Quizá Antonio, al formularse a sí mismo esta animadora conclusión, no se mostraba muy justo con respecto al calificado representante de la autoridad. Desde luego Birch estaba dispuesto a creer que Marc había matado a su hermano (testimonio de Audrey); Marc había regresado para entrevistarse con él (testimonio de Cayley); los habían oído hablar (testimonio de Elsie) hubo un disparo (testimonio general); al entrar en la pieza, habían descubierto el cuerpo (testimonio de Cayley y de Gillingham), y Marc permanecía invisible. En apariencia, pues, Marc había matado a su hermano, o accidentalmente, como lo creía Cayley, o voluntariamente, como tendía a hacerlo creer la declaración de Elsie. No existía ningún interés en buscar para tal problema una solución difícil cuando la solución fácil no presentaba ninguna falla. Pero desde otro punto de vista, Birch hubiera preferido la solución difícil, por más brillante para su propio prestigio. El "sensacional" arresto de uno de los habitantes de la casa lo hubiera hecho más feliz que una vulgar persecución de Marc a través del campo. Era preciso encontrar a Marc, inocente o culpable. Mas no por ello quedaba menos en pie que otras soluciones podían ser también consideradas…

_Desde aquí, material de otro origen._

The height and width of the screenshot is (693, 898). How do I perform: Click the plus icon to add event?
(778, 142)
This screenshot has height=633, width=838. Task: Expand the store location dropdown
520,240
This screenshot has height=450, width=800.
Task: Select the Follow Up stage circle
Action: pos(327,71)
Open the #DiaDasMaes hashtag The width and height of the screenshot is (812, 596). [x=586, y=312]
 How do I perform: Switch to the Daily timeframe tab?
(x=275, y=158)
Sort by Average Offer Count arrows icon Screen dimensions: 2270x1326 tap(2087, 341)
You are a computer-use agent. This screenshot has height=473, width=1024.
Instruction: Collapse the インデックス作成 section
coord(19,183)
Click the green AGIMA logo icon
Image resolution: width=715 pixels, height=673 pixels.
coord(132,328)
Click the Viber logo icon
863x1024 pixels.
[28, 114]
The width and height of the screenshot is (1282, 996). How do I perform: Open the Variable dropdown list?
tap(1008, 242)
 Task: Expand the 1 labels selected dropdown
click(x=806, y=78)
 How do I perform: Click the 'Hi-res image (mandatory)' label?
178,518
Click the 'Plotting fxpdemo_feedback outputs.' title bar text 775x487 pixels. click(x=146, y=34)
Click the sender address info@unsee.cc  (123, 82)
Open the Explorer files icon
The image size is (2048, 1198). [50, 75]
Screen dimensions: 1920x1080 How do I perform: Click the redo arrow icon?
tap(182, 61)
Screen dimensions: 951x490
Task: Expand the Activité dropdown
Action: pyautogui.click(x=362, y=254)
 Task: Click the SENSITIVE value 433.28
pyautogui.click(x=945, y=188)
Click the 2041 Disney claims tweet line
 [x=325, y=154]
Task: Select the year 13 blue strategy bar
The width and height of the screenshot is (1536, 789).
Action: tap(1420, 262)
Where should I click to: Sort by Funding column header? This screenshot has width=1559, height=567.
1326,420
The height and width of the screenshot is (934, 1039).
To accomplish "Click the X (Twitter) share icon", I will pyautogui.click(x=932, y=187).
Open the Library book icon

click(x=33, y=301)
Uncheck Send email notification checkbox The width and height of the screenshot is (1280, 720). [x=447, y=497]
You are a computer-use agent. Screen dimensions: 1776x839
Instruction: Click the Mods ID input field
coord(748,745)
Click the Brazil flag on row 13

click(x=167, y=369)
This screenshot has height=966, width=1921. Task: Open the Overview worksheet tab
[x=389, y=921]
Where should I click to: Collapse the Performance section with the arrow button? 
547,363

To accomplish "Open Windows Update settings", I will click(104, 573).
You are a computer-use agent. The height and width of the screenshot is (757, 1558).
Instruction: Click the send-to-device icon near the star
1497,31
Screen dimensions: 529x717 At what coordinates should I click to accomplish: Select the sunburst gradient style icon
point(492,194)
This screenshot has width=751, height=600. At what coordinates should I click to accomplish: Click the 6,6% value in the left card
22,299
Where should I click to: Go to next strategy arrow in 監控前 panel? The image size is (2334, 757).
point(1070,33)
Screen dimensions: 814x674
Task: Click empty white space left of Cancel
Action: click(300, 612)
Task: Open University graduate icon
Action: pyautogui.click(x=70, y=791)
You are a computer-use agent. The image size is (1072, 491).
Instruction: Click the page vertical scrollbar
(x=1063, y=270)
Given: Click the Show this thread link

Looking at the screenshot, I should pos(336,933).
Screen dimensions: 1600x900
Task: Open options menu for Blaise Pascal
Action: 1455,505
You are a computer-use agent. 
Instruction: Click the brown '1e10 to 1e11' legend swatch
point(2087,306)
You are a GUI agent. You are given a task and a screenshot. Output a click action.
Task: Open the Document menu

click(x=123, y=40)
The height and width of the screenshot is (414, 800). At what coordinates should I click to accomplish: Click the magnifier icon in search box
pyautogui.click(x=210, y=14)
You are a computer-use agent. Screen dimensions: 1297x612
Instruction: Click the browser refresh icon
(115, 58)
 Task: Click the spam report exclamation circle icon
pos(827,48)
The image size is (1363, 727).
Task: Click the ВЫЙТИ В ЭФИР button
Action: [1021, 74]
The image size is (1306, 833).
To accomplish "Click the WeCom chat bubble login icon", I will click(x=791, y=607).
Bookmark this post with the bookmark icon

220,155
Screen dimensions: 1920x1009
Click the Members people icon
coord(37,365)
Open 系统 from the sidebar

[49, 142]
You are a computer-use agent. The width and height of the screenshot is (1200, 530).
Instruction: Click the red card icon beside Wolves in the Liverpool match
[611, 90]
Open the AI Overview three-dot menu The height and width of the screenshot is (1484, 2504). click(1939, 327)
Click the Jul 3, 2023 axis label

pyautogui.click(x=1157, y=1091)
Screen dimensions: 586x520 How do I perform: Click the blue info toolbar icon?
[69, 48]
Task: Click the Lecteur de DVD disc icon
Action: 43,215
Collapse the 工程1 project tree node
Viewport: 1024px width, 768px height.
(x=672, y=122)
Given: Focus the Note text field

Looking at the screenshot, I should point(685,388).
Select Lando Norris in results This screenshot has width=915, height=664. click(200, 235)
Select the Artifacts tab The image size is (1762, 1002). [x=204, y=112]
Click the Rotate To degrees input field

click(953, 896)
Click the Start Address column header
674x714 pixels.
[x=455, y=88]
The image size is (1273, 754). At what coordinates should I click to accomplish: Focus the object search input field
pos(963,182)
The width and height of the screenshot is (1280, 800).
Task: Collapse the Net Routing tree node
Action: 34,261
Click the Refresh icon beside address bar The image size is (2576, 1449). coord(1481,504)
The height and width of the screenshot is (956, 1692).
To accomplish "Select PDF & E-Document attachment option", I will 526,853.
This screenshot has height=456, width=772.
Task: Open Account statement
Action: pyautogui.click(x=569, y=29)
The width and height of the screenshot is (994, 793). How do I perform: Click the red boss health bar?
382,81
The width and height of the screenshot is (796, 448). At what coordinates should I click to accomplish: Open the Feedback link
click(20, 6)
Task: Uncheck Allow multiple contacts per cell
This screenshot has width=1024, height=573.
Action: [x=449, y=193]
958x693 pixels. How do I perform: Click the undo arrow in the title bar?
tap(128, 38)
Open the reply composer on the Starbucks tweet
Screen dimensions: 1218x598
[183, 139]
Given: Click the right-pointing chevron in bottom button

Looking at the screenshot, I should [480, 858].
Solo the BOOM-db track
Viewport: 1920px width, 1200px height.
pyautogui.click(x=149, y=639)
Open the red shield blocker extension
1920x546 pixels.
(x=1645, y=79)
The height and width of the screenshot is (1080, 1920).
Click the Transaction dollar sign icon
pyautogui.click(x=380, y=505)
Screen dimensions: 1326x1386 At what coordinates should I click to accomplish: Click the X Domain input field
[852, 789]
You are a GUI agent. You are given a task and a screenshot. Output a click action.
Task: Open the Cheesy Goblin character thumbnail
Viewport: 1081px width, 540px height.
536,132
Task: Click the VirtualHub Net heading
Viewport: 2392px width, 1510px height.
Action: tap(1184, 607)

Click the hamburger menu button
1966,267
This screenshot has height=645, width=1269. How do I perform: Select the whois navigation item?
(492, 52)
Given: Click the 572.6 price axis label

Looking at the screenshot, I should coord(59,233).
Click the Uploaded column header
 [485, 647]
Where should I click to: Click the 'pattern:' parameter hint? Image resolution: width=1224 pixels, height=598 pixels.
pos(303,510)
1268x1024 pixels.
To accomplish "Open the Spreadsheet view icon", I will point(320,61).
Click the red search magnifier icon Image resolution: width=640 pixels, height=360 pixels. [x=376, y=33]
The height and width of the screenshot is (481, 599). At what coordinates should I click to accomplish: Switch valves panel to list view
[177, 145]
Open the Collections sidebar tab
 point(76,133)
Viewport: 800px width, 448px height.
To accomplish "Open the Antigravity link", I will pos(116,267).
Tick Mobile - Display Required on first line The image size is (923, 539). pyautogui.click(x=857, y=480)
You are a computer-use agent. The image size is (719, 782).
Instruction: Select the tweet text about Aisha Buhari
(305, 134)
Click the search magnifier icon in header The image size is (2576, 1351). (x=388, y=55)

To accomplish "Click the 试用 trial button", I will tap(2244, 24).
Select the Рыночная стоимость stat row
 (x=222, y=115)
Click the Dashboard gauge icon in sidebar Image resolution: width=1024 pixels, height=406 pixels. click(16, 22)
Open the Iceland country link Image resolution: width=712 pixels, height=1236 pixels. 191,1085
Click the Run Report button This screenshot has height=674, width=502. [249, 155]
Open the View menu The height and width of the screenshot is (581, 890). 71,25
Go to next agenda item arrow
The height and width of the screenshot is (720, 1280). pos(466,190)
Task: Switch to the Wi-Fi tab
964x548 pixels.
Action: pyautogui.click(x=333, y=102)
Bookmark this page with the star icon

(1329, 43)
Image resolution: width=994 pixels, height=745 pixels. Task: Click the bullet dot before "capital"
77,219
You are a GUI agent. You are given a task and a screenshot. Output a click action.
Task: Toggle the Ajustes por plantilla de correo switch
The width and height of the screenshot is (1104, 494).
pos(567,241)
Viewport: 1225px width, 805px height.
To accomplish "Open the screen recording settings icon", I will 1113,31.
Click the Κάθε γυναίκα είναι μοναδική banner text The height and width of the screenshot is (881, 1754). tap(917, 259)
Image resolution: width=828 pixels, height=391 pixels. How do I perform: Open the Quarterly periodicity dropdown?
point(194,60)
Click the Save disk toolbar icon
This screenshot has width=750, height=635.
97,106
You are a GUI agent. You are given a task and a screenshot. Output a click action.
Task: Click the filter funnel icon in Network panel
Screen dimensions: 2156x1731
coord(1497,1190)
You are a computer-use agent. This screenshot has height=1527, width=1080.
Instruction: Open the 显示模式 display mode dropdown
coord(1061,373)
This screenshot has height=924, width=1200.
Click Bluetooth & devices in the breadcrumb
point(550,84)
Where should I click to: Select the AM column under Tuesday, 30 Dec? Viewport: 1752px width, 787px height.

No hubiera carecido de interés para Antonio saber que mientras se entregaba a sus reflexiones y regocijábase de su superioridad sobre un inspector trabado por ciertas prevenciones, ese mismo inspector acariciaba sin repugnancia la idea de una eventual relación a establecer entre el caso que lo ocupaba y la brusca aparición en la casa de un tal Gillingham. ¿Era realmente por efecto de una simple coincidencia que éste había surgido así en medio del drama? Las respuestas de Beverley, interrogado respecto a su amigo, fueron por demás sorprendentes. ¿Un comisionista de ventas de tabaco? ¿Un mozo de café? Curioso personaje, aquel señor Gillingham… A no perderlo de vista.